**Objective:** Reproduce every one of the records below word for word, keeping each line in its original order.

**Provided records:**

⟨

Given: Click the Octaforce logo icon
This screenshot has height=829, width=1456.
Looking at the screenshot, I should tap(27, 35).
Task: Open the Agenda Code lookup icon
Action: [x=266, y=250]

⟩

**Solution for this problem:**
Given: Click the Octaforce logo icon
This screenshot has height=829, width=1456.
Looking at the screenshot, I should tap(27, 35).
Task: Open the Agenda Code lookup icon
Action: [x=266, y=250]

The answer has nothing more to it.